Politics & Policy

It Ain’t Broke

Hijacking the Africa AIDS fund.

The House Foreign Relations committee will convene on Wednesday to reauthorize funding for the President’s Emergency Plan for AIDS Relief (PEPFAR). But this successful program, which has treated and prevented millions of AIDS cases in Africa, could be radically changed if Democrats get their way.

The draft bill would ensure that most if not all of the money goes to groups that are involved in abortion and family planning. Its requirements that AIDS treatment and prevention be integrated with abortion referrals and family planning would chase many church organizations out of the program altogether — including the Catholic Church, which provides roughly a quarter of all health care in sub-Saharan Africa.

Five years and $18 billion after its inception, PEPFAR has helped get anti-retroviral drugs to 1.4 million AIDS sufferers in 15 focus countries. It has saved 10 million children in the wombs of infected mothers from being born with the death sentence of HIV. The program has brought dead villages back to life. As we saw during his recent Africa trip, many there are deeply grateful to President George W. Bush for the effort.

The president has asked Congress to double funding for this program — to spend about $30 billion over the next five years — and to do so without fundamentally altering the program as the current draft of the bill would do. “The time has come for Congress to act,” President Bush said in an appearance earlier this month at the Smithsonian African Art Museum. “Members of both parties should reauthorize the Emergency Plan, maintain the principles that have made it a success, and double our commitment to this noble cause.”

But House Democrats are trying to reshape the infrastructure of charitable AIDS treatment and prevention in Africa around the family-planning industry. Their bill, even though it spends more money, would not necessarily increase the number of AIDS patients treated over the president’s request. It would, however, increase the size of the pie for the family-planning groups, freeing billions in taxpayer funds for organizations currently barred from receiving U.S. government funding.

The so-called Mexico City Policy, adopted originally by President Reagan and re-adopted by President Bush in 2001, bars family-planning funds in the government’s foreign-operations budget from going to groups that perform or refer abortions. The family-planning lobby is trying to open up PEPFAR as a new source of money for such operations, which must currently be funded through private donations.

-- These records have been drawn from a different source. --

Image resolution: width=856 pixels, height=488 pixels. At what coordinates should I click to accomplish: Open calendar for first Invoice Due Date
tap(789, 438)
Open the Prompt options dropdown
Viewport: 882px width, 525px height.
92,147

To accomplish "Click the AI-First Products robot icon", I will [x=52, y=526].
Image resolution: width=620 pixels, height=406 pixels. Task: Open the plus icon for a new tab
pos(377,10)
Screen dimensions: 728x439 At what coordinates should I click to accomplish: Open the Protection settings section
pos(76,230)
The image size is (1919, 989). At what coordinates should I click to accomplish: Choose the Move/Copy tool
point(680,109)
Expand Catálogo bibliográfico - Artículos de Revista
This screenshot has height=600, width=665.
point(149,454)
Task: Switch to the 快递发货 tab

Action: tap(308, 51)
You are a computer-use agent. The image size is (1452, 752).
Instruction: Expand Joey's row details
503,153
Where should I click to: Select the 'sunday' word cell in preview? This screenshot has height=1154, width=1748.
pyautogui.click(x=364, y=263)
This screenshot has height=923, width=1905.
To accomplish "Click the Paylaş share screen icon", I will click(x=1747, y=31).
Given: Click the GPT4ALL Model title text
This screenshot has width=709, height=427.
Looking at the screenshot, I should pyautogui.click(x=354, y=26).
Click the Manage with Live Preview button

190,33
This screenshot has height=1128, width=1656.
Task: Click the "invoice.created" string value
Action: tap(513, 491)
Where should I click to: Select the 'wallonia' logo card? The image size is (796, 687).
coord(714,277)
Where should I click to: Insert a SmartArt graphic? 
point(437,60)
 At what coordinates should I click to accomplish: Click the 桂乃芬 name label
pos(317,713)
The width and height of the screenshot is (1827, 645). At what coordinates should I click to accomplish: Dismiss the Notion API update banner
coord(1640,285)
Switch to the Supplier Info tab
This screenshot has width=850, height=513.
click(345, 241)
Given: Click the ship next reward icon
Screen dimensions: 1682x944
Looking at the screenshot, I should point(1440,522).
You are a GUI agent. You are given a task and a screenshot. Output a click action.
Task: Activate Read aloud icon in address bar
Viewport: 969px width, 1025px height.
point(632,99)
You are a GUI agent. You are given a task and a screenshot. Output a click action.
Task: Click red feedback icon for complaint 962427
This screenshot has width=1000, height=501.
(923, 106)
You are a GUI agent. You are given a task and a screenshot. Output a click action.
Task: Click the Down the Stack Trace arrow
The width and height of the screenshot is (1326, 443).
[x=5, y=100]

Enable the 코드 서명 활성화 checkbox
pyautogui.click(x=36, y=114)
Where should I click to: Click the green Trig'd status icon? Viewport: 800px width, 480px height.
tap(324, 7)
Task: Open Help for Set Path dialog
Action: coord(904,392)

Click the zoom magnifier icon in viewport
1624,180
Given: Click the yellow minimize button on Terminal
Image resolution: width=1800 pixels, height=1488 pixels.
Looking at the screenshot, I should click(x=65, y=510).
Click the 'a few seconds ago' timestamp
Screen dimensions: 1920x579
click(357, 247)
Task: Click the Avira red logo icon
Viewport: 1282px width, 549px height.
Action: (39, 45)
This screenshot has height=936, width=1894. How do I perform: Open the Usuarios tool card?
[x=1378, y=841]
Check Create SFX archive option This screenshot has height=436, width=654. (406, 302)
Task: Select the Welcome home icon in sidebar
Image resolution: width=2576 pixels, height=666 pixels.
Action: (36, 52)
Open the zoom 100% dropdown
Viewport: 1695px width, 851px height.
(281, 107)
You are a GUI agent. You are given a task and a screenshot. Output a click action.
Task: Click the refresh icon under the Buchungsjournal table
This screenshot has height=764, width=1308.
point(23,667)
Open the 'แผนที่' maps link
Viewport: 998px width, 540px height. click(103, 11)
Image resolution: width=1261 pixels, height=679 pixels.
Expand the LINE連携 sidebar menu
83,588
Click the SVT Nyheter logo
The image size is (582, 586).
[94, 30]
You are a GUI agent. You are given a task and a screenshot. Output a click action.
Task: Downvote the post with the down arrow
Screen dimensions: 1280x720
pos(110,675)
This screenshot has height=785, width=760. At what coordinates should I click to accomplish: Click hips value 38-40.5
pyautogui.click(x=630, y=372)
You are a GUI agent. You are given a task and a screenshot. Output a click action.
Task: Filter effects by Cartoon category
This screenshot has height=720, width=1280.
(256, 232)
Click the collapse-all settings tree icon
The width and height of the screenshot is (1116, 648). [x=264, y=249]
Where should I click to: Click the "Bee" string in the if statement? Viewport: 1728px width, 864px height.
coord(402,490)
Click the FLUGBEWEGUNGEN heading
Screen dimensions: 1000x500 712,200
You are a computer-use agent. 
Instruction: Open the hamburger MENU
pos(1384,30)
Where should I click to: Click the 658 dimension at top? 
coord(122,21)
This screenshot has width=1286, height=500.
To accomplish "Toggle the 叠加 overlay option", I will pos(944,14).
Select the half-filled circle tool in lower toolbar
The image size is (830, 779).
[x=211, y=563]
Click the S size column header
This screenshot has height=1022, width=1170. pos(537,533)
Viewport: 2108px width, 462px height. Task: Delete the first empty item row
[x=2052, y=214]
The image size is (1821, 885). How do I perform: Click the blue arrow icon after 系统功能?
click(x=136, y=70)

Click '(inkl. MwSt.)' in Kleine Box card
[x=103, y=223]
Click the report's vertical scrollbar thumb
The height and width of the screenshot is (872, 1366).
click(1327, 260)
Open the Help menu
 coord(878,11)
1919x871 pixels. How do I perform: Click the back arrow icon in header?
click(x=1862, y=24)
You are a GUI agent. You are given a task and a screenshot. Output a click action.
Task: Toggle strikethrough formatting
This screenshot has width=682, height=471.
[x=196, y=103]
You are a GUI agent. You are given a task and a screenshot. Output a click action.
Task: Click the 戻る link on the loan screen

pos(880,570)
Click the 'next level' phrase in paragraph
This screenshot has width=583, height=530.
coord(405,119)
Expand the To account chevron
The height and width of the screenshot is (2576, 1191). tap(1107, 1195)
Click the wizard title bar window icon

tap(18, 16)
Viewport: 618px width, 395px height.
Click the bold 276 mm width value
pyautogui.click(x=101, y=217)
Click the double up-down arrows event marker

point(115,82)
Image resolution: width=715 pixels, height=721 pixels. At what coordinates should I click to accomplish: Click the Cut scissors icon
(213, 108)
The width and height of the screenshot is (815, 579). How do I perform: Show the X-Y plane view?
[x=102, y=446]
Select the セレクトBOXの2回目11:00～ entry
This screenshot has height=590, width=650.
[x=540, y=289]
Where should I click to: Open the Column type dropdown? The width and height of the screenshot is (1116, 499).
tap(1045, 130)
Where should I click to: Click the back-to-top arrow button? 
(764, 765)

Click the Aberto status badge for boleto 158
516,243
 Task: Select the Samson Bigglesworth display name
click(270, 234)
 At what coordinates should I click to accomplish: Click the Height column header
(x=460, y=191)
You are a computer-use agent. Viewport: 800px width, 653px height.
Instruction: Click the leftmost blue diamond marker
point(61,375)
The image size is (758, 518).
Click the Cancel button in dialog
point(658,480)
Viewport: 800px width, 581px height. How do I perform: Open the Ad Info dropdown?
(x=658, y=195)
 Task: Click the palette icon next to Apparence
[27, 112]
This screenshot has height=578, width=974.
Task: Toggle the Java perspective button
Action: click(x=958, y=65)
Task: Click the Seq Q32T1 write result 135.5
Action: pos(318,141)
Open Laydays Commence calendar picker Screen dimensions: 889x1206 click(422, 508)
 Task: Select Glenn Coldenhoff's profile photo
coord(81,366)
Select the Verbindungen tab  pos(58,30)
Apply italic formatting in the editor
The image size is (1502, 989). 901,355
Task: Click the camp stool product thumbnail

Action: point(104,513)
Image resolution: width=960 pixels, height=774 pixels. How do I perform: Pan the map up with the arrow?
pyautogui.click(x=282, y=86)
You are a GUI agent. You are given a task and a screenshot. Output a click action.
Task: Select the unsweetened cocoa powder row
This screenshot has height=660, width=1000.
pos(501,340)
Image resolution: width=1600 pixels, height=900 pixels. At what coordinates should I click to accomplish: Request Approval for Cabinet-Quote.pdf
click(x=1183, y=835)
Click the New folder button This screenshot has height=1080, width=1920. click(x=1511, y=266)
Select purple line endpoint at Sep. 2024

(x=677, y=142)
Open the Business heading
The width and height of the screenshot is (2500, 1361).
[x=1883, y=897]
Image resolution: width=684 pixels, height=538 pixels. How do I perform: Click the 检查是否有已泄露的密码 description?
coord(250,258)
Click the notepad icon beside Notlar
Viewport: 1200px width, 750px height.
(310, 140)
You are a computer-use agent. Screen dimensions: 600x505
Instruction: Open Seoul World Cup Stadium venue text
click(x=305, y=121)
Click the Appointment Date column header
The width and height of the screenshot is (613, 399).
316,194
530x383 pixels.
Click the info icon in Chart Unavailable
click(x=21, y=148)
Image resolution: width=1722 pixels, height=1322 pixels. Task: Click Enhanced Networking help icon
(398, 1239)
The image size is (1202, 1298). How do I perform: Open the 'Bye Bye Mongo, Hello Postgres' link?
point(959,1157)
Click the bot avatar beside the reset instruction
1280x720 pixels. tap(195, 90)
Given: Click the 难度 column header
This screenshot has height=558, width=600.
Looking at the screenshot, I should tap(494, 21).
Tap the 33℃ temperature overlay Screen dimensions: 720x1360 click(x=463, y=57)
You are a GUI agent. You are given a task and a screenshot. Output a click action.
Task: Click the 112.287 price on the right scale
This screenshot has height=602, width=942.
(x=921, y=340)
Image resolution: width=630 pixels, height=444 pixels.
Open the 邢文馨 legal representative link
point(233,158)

Family-planning activists feel that their funding has suffered as governments and world bodies have focused instead on AIDS. “There is something of a tension about the distribution of resources,” admitted one panelist at a London family-planning conference this fall. “The spotlight has gone away from reproductive health and onto HIV/AIDS.”

The Democrats’ bill to reauthorize PEPFAR is one way of changing this. It moves the program’s mission away from AIDS treatment and prevention and toward family planning and abortion. Recipient groups would have to report to Congress on how they are integrating themselves into the family-planning business and referring patients to family-planning groups. And even as groups that actually treat AIDS patients would lose their funding by failing to comply, family-planning groups would suddenly become eligible for a windfall in PEPFAR money by merely taking referrals of AIDS patients. This outcome is so desirable that some of the groups involved are even exploiting the recent death of respected Foreign Relations Chairman Tom Lantos (D., Calif.) in order to attain it.

“If you’re an organization that doesn’t want to integrate with family-planning groups, you’re going to lose your funds,” David Christensen of the Family Research Council tells National Review Online. This could chase many faith-based programs out of PEPFAR. As the U.S. Catholic bishops put it in a recent letter, the Democrats’ bill would “jeopardize Catholic participation in PEPFAR.”

Rep. Chris Smith (R., N.J.), the ranking Republican on the Foreign Affairs committee, is worried as he watches lawmakers inject America’s most controversial political issue into a non-controversial program that helps sick people. Even if the international family-planning lobby sees integration as being in its best interest, Americans support paying for treatment of sick Africans and oppose paying for abortion services.

The current bill “shatters the bipartisan cooperation and good will that is needed for this bill, by making billions available for pro-abortion groups,” Smith says. He adds that the Democrats’ bill, as currently drafted, would end a requirement that PEPFAR organizations pledge not to support practices that exploit women — prostitution and international sex-trafficking.

Before his recent death, Lantos, the chairman of the House Committee on Foreign Affairs, reportedly wanted to mark up a bipartisan bill that Smith and other Republicans could support. Smith prefers the larger $50 billion number proposed by the Democrats. The question is where the money goes — to treat AIDS patients, or to serve someone else’s agenda.

 – David Freddoso is an NRO staff reporter.